## Document text:
--- START ---

Malevolent (Lieutenant Kane, #1)Malevolent by E.H. Reinhard

My rating: 4.5 of 5 stars

A woman arrives at an airport, the next time she is seen is when she is found dead in an alley in a dumpster wearing only green lingerie. Worse she has holes drilled into her head and a powerful drug in her system. Soon the press label the killer psycho surgeon and it’s easy to see why. Can Lieutenant Carl Kane and his partner hunt down this killer before more woman show up?

This book his pretty intense, certainly gory as other readers have pointed out in reviews, so if you’re a bit squeamish there will be a few chapters to skip over. I did get this book for free and although a fan of detective crime fiction was unsure what to expect from this new author in a field that is already pretty full with the likes of Mark Billingham, Ian Rankin, amongst countless others. That said I actually found myself really enjoying this book. It was very well written.
Not going to lie, the book is dark. That just makes you want the good guys to catch the bad guys, even more. Kane himself is quite likeable, with a good spark between him and his partner. Kane lives alone with his cat, he even finds time for a love interest.

--- END ---

## Information supplied:
--- START ---

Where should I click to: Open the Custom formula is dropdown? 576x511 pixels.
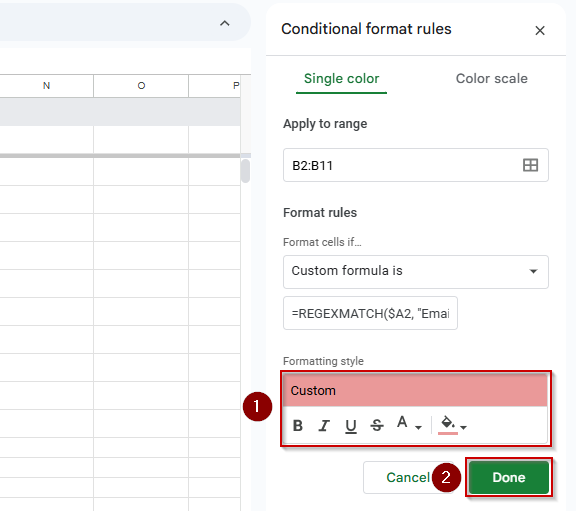click(416, 271)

--- END ---

## Task to complete:
Rewrite the book review from "My rating: 4.5 of" to "very well written.", changing "green lingerie" to "black lingerie". The data after the book review isn't needed.

## Solution below:
My rating: 4.5 of 5 stars

A woman arrives at an airport, the next time she is seen is when she is found dead in an alley in a dumpster wearing only black lingerie. Worse she has holes drilled into her head and a powerful drug in her system. Soon the press label the killer psycho surgeon and it’s easy to see why. Can Lieutenant Carl Kane and his partner hunt down this killer before more woman show up?

This book his pretty intense, certainly gory as other readers have pointed out in reviews, so if you’re a bit squeamish there will be a few chapters to skip over. I did get this book for free and although a fan of detective crime fiction was unsure what to expect from this new author in a field that is already pretty full with the likes of Mark Billingham, Ian Rankin, amongst countless others. That said I actually found myself really enjoying this book. It was very well written.